Оставалось одно: крепиться и ждать и перестать отчаиваться. Казалось, ни один человек, кроме Штейнера и Луггера, не должен был знать, что Штейнера будет на днях оперировать Михайловский. И все же очень скоро об этом затрубили газеты. Как бы то ни было, столь сложная операция служила подходящим поводом для выражения всякого рода сомнений в ее исходе. То, что произошло, говорил Луггер Штейнеру, не могло быть случайностью, а заблаговременно подготовленной провокацией и жестокостью. Хотят скомпрометировать Михайловского.

Штейнер проклинал свою судьбу. Все вновь и вновь она ставила его перед альтернативой. Если он откажется от Михайловского, это будет пощечина не только хирургу. Послужит предлогом для раздувания превосходства медицинской науки в Америке. Может, еще раз посоветоваться с верным Гансом? Тот безоговорочно станет на сторону Михайловского. Штейнеру хотелось, чтобы его пожалели, чтобы кто-нибудь говорил ему успокоительные слова. И все же после ухода Луггера настроение Штейнера несколько улучшилось.

— Эти господа никак не хотят примириться с тем, что ты после плена не захотел остаться в Западной Германии. Здесь стал ученым с мировым именем.

— И долго я буду у них на крючке?

— Увы, бедный Генрих, — пока жив! Это яснее ясного. Собственно, почему тебя это должно волновать? Пошли к черту этого писаку. Шут с ним.

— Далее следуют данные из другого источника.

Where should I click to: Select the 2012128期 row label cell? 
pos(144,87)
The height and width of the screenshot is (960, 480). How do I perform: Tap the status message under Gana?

Что думал Михайловский, когда летел в Берлин? Испытывал ли волнение? Да, в известной степени, потому что понимал свою ответственность, принимая во внимание тяжесть, запущенность заболевания Штейнера, его общественное положение, его будущее. Брал на себя риск, сознавая ту драму, с которой соприкасался, оставляя при себе свои сомнения. Он никогда не говорил сотрудникам о всех возможных осложнениях при операции или в послеоперационный период, не уточнял опасность, так как посеял бы страх. Плохая тактика. Сохранял в самом себе беспокойство, проявляя внешний оптимизм. Вместе с тем он считал, что состояние Штейнера было не худшим из возможных вариантов…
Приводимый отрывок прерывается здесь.